As the scandal hit the national headlines, the BJP was at the forefront raising issues of corruption. L K Advani led efforts to highlight the scandal. Today, the same party has reached a stage where its leadership talks of a pro-rata justification of the collections: we got this much with so many MPs versus the amount that the opposition got with lesser MPs, as the attempted justification offered by Amit Shah goes.
It is no surprise that many Indians still don’t trust private enterprises
Yet, the deep damage caused to the nation by electoral bonds is not captured in all of the above. The bigger twist is that India must come to terms with the realisation that its directional 1991 turn to the era of liberalisation and privatisation has failed.
India’s liberalisation was meant to free the private sector from the license-control-Raj, fire up “animal spirits”, the term given to us by John Maynard Keynes, and provide the economic escape velocity to enable us float high above the so-called Hindu rate of growth. Pre-reforms, businesses kept liaison offices in New Delhi to ease the process of business-government interaction.

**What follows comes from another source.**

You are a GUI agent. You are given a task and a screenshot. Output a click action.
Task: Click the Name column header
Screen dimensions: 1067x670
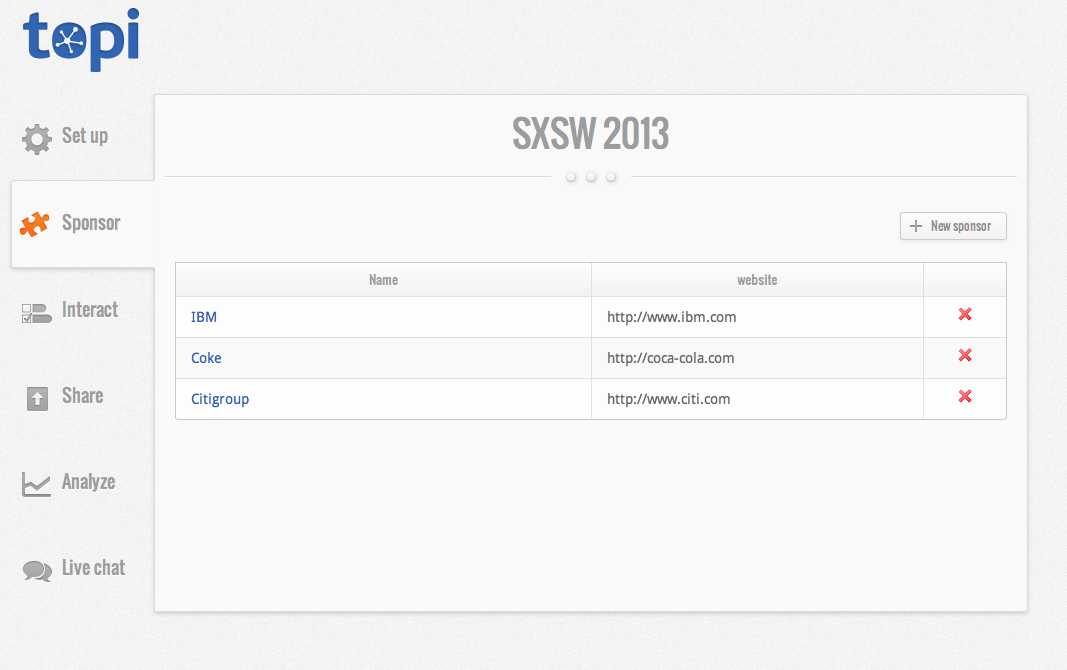(x=383, y=280)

The working system is to pay a price, buy peace and make money–government and those with the means stand together in an anti-people agenda
In one case from a long time ago, the Chief Executive of Unilever in India was asked to meet the Prime Minister Mrs. Indira Gandhi to help put an end to price control on soap, which had been brought in a desperate bid of control inflation in the light of the “oil shock” of the 1970s. None of this would be required after Dr. Manmohan Singh under Prime Minister P V Narasimha Rao abolished industrial licensing on July 24, 1991, and declared: “As a whole, the Indian economy will benefit by becoming more competitive, more efficient and modern and will take its rightful place in the world of industrial progress.”

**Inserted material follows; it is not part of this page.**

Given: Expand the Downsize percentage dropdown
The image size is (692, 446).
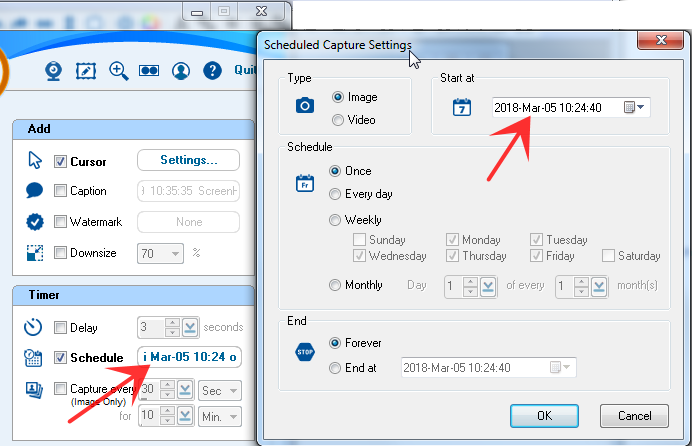Looking at the screenshot, I should click(x=176, y=254).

What has this turn yielded? We have GDP growth but government spending remains a significant part of this growth. The private sector, reticent as ever, still has to and is equally happy and willing to negotiate the corridors of power and pay speed money to those who matter. The ones closest to power have grown the most. Worse, the inefficiencies this builds into the system will not allow the private sector on the one hand to mature and on the other hand to stand up to authority, build governance systems, take bold decisions and the risks that must come with “animal spirits”. Why risk it all when there is a side gate to manage the process?
This cannot be the dream of an India firing away on all cylinders to solve the burning problems of society
With a bent spine, it is entrenched players who will continue to rule and what we have in the name of the private sector (barring some exceptions) is money-making at all costs and with the least risks to the money-makers. This cannot be the dream of an India firing away on all cylinders to solve the burning problems of society.

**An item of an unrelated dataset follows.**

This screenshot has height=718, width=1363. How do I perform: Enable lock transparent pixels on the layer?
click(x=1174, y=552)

It is therefore no surprise that with liberalisation, we have built wealth and income inequality higher than that obtained during the British Raj, as the World Inequality Lab’s working paper titled “Income and Wealth Inequality in India, 1922-2023: The Rise of the Billionaire Raj” by Bharti, Chancel, Piketty and Somanchi notes. It should also be clear that India’s private sector has not really matured and remains comfortable only as a handmaiden of the government.
It may therefore not be a stretch to argue that there is not a strong and purposeful private sector worth the name in India. It is no surprise that many Indians still don’t trust private enterprises. In India even today, the working system is to pay a price, buy peace and make money–government and those with the means stand together in an anti-people agenda.